The EU is amending its legal framework on copyright to modernise it. Countries have two years to bring their national legal structures in line. The new rules ensure protection for authors and artists, while opening up new possibilities for accessing and sharing copyright-protected content online throughout the European Union.
The directive addresses a variety of issues, which can be grouped together under three categories:
- Adaptation of copyright exceptions/limitations to the digital and cross-border environment
The directive introduces mandatory exceptions to copyright for the purposes of text and data mining, online teaching activities and the preservation and online dissemination of cultural heritage. - Improvement of licensing practices to ensure wider access to creative content
The directive provides for harmonised rules facilitating the:exploitation of works that have stopped being commercialised (out-of-commerce works),
issuing of collective licences with extended effect and rights clearance for films by video-on-demand platforms. - Achievement of a well-functioning marketplace for copyright
The directive introduces a new right for press publishers for the online use of their press publications.

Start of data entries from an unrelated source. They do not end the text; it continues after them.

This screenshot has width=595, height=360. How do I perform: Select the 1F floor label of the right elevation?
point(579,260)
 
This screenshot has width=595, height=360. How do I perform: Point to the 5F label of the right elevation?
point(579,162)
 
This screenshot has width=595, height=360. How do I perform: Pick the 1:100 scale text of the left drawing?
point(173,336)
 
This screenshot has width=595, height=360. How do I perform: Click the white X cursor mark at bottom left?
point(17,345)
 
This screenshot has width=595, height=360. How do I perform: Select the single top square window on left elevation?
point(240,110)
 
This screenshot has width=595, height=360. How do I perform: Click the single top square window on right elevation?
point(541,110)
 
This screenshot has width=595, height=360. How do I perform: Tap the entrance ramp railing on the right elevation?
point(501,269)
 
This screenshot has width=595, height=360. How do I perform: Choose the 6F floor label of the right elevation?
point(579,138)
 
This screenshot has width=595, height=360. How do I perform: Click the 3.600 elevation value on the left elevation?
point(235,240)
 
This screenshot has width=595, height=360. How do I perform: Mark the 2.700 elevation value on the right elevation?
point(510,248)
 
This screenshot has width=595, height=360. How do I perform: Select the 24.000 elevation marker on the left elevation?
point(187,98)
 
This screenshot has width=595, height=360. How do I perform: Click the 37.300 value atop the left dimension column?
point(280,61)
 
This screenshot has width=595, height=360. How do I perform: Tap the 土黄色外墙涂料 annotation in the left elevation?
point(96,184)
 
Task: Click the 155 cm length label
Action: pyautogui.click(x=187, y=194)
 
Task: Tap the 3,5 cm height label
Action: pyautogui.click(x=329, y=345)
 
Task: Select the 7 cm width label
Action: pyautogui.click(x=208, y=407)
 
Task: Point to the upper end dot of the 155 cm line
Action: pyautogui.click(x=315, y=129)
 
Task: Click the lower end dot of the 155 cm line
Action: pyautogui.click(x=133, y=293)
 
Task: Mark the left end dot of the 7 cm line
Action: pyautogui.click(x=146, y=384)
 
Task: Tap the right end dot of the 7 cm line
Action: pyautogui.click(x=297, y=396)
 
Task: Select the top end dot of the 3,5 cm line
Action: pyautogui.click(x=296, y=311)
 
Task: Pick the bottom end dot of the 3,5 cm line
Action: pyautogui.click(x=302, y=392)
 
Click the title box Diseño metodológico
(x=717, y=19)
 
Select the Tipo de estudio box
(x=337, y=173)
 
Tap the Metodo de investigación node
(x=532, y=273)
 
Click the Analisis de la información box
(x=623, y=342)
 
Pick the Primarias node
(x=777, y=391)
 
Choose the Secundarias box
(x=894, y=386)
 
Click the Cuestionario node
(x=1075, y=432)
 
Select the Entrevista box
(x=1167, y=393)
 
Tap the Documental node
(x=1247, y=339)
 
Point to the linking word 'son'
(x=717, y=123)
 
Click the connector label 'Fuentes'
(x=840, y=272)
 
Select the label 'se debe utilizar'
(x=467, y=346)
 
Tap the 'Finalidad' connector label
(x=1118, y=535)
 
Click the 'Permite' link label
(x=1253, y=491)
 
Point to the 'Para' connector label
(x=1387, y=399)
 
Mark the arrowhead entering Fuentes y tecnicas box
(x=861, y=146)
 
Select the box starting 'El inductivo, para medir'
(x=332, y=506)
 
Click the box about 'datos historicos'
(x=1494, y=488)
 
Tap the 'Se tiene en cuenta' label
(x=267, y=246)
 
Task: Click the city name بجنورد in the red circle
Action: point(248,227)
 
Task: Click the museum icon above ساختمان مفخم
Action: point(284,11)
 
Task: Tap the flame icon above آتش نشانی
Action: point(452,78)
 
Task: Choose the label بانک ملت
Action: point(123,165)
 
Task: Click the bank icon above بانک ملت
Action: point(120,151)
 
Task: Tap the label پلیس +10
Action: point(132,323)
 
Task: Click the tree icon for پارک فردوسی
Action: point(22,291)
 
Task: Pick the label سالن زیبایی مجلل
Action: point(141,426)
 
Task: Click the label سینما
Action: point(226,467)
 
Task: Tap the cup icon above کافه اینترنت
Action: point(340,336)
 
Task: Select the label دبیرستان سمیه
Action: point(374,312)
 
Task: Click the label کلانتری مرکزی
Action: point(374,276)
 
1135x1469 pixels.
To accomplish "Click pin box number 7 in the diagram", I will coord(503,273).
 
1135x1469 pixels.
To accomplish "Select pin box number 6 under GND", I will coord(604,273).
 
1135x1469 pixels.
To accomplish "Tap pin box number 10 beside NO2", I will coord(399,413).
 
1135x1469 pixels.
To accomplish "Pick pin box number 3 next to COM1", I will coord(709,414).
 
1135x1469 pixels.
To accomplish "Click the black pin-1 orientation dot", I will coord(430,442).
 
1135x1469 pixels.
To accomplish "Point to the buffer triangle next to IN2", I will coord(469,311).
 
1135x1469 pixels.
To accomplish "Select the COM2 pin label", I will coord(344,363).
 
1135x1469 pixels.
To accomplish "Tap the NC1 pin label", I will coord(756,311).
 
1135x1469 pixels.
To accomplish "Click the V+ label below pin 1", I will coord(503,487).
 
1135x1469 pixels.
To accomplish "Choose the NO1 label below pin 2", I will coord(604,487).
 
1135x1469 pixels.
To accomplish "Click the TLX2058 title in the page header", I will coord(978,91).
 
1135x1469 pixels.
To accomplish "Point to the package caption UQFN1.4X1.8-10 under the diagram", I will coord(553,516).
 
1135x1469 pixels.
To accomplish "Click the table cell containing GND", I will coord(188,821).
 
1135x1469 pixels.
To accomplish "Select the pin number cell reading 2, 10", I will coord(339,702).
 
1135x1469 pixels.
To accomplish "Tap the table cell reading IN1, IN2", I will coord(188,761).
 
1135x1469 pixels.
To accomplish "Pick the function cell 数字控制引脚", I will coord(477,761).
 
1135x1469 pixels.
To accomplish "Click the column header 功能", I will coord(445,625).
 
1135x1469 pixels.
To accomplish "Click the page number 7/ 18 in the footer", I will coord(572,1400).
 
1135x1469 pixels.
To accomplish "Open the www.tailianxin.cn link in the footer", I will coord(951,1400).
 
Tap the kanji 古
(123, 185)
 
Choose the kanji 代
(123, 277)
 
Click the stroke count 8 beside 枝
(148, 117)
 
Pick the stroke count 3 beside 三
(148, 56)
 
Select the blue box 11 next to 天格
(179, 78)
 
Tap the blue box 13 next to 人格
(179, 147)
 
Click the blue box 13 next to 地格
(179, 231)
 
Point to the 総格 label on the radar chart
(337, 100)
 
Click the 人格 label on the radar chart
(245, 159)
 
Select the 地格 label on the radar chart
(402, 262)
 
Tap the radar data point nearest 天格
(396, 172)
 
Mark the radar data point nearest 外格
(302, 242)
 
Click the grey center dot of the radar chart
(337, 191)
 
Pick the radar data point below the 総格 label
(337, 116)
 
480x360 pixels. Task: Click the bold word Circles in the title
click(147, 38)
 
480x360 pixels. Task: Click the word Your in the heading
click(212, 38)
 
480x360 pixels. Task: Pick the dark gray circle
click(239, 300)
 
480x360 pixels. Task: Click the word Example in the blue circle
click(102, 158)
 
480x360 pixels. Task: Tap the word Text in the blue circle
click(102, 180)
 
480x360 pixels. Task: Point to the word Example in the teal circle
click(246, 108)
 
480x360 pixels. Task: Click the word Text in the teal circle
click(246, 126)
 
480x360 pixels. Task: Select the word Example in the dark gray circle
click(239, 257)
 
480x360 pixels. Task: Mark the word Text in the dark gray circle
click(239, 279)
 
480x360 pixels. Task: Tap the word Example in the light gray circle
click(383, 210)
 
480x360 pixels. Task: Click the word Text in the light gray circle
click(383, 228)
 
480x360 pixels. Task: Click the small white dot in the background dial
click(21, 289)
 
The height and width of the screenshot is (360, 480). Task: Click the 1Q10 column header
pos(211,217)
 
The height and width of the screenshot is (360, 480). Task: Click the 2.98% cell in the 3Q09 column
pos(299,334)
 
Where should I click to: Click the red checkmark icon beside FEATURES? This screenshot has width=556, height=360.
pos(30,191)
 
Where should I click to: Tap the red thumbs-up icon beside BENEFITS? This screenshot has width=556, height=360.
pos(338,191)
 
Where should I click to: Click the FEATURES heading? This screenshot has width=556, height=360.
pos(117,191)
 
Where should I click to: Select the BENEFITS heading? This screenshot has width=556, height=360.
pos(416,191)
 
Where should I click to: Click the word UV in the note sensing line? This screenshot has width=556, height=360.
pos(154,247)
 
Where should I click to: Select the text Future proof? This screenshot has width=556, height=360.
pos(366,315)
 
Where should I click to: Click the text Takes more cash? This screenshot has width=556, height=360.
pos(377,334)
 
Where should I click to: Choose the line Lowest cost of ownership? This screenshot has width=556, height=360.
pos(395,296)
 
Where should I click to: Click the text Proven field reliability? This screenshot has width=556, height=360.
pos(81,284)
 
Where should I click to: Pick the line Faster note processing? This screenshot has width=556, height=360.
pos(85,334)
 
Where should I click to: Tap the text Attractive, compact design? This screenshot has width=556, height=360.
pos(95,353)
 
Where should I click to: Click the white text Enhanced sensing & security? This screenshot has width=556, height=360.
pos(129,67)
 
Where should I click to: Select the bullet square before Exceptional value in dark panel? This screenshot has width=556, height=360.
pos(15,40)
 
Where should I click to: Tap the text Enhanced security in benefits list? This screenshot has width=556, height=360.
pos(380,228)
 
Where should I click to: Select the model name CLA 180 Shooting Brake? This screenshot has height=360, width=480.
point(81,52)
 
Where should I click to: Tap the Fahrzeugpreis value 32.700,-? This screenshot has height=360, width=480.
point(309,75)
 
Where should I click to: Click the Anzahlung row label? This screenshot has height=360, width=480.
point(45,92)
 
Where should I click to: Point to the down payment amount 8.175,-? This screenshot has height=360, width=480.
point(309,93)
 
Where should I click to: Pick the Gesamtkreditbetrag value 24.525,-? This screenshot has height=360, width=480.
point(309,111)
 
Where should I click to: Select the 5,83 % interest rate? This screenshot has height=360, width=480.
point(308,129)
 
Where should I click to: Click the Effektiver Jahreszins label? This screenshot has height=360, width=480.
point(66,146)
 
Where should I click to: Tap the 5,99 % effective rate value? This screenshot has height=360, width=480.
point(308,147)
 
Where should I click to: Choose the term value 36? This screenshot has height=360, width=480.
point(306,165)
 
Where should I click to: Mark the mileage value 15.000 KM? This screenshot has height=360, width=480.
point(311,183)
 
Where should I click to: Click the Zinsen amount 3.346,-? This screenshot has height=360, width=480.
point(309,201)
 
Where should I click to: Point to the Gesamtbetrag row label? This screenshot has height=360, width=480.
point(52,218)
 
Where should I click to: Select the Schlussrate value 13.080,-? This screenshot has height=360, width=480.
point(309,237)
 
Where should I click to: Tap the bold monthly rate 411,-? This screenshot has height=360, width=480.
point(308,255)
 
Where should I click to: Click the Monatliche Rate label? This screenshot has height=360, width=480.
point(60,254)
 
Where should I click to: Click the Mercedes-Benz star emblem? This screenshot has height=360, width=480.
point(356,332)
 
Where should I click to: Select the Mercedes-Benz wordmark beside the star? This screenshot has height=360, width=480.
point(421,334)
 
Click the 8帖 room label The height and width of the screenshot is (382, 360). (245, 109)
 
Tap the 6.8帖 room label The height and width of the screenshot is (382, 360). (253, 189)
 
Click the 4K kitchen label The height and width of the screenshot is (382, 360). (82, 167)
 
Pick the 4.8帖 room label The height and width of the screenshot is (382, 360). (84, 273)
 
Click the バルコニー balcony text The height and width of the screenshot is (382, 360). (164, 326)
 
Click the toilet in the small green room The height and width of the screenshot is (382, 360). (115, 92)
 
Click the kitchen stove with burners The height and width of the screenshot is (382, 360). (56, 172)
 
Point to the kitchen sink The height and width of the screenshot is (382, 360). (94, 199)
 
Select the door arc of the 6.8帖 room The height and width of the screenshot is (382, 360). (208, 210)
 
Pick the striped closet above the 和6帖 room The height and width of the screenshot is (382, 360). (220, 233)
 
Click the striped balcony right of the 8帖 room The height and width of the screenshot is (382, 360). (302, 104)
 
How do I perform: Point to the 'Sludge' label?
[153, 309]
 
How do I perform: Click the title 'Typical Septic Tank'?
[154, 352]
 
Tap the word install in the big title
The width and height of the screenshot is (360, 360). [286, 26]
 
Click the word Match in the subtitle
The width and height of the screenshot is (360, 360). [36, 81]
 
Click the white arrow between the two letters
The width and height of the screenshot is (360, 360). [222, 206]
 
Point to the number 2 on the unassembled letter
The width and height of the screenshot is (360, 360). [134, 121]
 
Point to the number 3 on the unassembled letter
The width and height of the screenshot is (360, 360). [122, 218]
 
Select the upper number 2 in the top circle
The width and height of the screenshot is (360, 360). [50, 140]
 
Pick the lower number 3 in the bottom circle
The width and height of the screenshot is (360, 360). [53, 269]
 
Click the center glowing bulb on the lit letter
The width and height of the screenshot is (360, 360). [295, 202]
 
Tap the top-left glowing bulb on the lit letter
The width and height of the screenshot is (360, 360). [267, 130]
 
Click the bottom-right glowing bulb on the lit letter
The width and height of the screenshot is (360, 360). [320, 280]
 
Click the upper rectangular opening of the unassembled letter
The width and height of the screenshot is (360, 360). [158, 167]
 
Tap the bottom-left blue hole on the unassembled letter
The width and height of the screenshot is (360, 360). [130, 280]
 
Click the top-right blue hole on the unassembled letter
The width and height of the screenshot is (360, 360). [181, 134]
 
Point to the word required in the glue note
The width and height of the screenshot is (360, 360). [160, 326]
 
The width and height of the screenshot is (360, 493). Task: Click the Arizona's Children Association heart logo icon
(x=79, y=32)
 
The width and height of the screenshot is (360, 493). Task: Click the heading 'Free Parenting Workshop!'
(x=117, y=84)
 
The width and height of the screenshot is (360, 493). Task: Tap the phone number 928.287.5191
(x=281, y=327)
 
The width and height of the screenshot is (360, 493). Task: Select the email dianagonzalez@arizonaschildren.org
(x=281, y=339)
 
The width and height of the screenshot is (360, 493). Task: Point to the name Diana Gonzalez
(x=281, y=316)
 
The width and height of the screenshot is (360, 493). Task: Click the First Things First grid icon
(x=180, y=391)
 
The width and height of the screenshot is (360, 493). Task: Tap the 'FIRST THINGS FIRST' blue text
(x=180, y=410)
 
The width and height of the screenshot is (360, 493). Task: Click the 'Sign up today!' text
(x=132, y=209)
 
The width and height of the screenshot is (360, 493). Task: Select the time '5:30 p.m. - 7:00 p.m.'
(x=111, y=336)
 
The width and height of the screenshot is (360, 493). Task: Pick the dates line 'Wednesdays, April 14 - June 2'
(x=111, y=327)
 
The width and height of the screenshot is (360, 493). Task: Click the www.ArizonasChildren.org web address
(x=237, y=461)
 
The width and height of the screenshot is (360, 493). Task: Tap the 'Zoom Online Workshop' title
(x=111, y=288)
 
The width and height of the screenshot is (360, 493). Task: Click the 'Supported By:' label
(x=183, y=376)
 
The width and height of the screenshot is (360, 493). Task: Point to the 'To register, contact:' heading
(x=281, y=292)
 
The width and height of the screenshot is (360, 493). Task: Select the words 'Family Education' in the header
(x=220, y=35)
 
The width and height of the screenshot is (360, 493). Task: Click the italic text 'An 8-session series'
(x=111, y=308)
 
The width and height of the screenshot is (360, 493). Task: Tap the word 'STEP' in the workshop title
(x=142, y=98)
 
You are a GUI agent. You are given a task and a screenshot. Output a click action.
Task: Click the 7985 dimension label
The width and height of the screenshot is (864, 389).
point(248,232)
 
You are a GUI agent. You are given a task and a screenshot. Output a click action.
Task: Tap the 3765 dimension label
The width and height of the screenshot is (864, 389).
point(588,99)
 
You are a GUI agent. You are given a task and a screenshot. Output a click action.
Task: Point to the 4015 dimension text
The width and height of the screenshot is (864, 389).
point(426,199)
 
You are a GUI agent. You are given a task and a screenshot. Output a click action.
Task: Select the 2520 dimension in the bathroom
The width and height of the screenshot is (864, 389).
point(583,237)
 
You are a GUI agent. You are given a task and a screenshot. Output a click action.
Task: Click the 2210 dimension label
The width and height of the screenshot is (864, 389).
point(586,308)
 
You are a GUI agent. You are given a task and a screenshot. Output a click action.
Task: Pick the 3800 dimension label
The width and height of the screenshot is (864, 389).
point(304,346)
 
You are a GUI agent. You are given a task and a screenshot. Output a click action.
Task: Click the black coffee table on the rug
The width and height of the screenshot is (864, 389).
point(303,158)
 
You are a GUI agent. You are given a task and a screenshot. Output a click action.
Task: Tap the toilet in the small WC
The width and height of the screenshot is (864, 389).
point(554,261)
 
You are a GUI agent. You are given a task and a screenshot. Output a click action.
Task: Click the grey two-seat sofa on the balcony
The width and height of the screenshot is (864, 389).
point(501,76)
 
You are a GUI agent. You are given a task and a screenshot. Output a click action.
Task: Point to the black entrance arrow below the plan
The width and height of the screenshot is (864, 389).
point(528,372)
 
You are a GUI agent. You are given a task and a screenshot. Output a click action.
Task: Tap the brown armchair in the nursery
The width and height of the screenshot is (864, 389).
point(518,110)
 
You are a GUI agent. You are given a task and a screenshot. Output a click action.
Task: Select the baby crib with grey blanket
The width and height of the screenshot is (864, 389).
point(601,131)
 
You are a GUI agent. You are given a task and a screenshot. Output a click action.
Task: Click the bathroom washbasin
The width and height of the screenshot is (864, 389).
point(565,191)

Authors of works incorporated in the press publication will be entitled to a share of the press publisher's revenue deriving from this new right.
As regards online content sharing platforms, which are based on the “user-uploaded-content” model, the directive clarifies the legal framework within which they operate. Such platforms will in principle have to obtain a licence for copyright protected works uploaded by users unless a number of conditions provided for in the directive are met. Rightholders will therefore be able to better negotiate the conditions of the exploitation of their online works and be remunerated for the online use of their content by these platforms. At the same time, the directive allows users to generate and upload content freely, for purposes of quotation, criticism, review, caricature, parody and pastiche. To that effect, it transforms these exceptions, currently optional for member states, into mandatory exceptions for this particular type of use.
The directive also enshrines authors' and performers' right to appropriate and proportionate remuneration upon the licensing or transfer of their rights and introduces a transparency obligation concerning the exploitation of licensed works, as well as a remuneration adjustment mechanism, accompanied by a dedicated alternative dispute resolution mechanism. Software developers are excluded from these rules.